Task instructions: Your answer must be an exact repeat of the lines from the one containing "Open the MILES Autor user dropdown" through the last line of the records, both included, with no pictures.

Saved entries:
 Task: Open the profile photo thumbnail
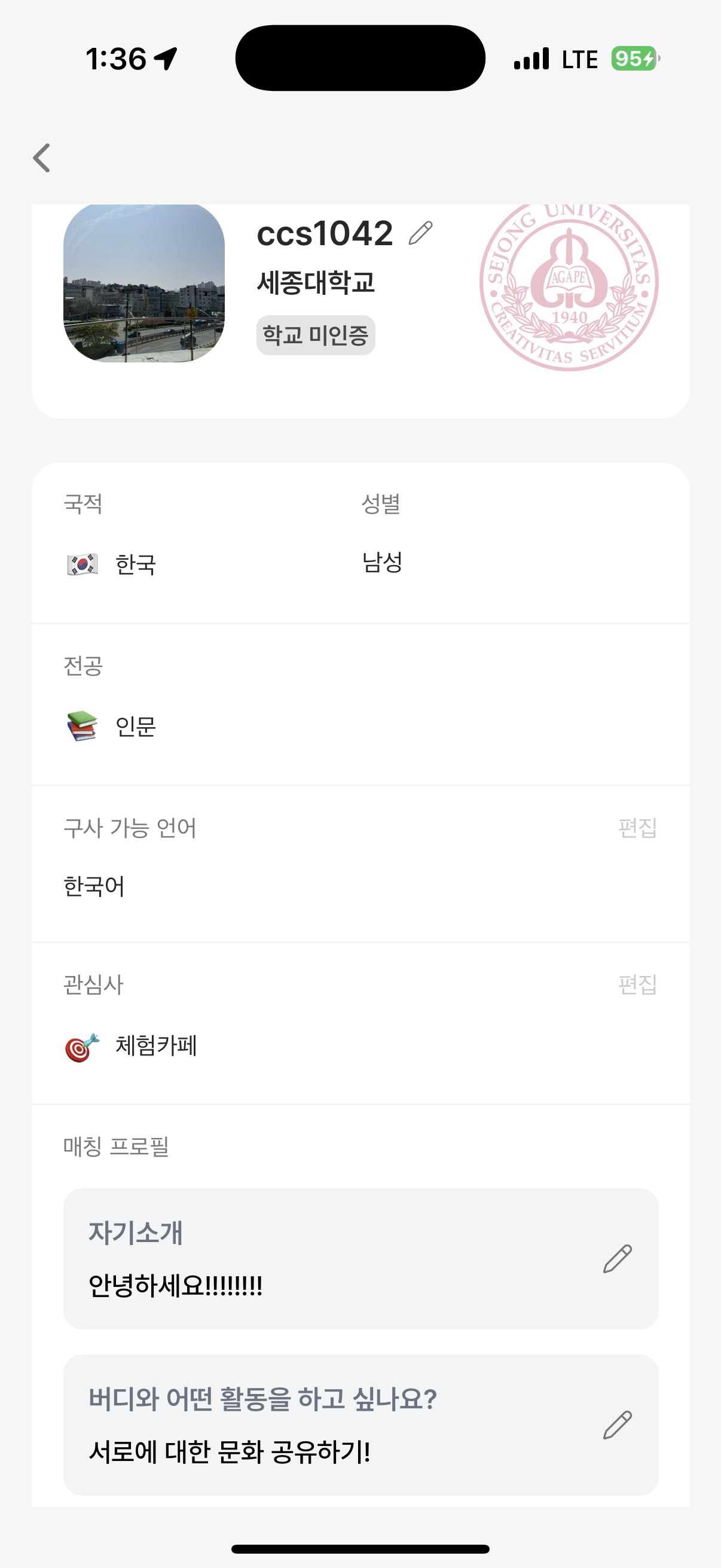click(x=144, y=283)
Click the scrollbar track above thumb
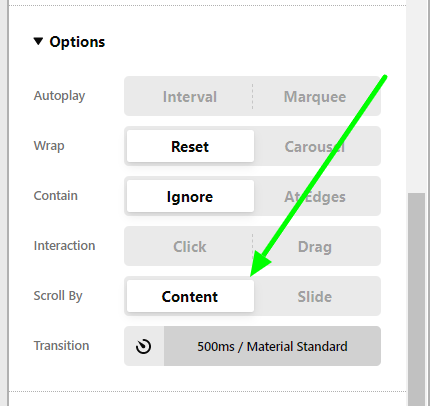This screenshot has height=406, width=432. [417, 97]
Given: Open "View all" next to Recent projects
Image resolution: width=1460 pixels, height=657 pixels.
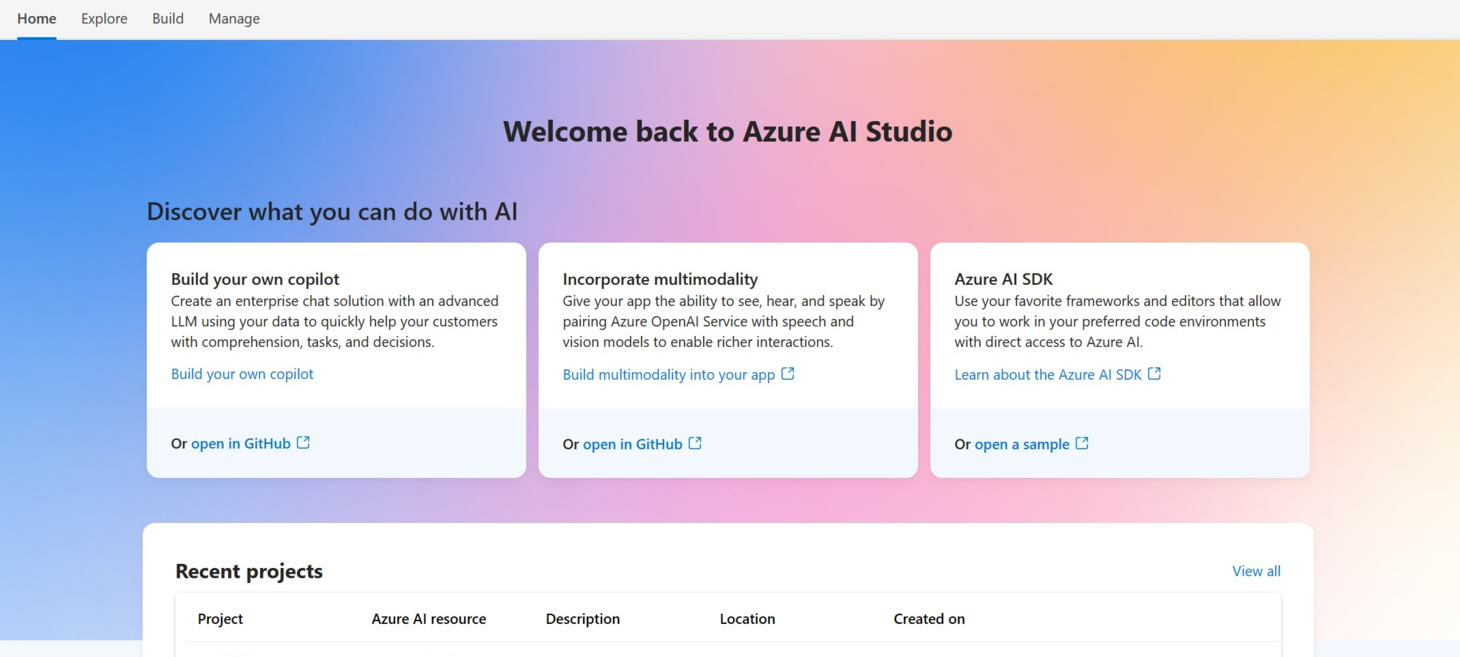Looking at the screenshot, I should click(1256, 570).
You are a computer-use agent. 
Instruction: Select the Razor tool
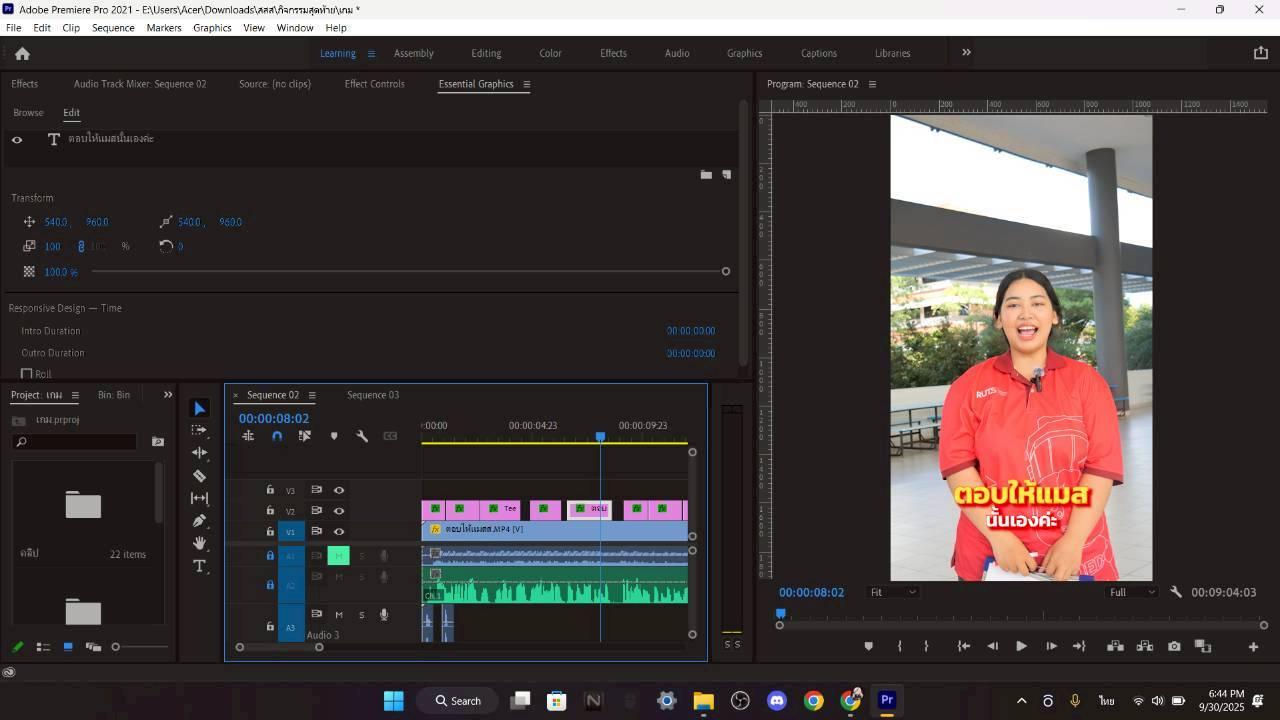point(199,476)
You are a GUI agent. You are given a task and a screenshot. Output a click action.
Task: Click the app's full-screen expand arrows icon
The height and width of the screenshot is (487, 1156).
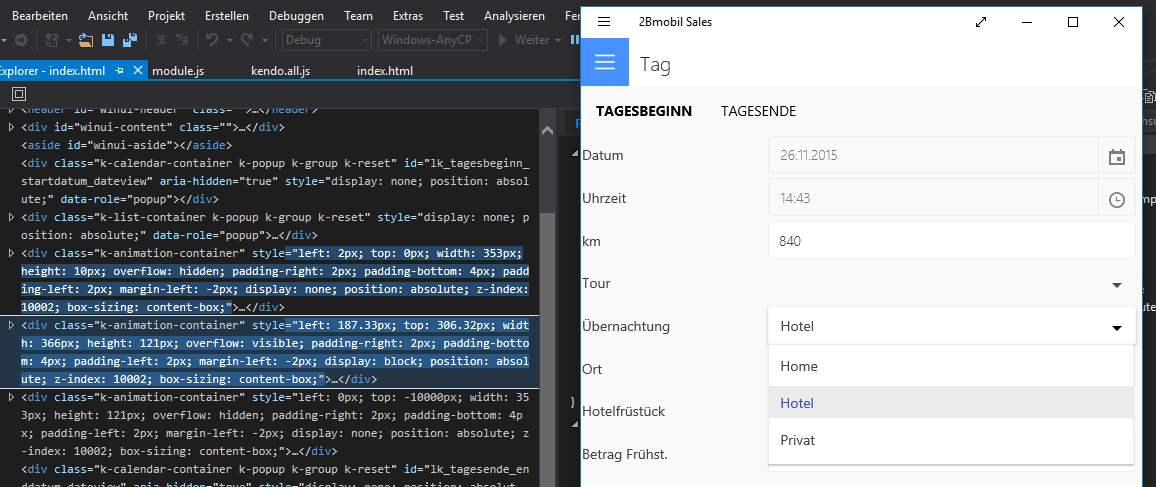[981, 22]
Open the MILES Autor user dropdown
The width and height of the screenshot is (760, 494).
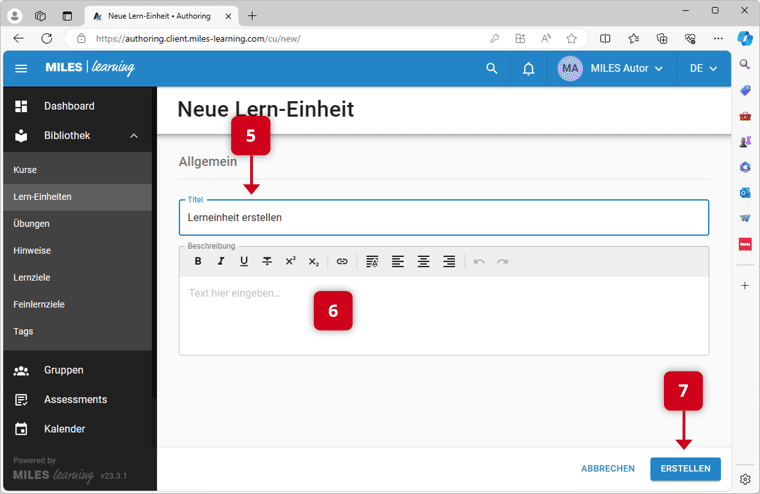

Reply:
Open the MILES Autor user dropdown
The width and height of the screenshot is (760, 494).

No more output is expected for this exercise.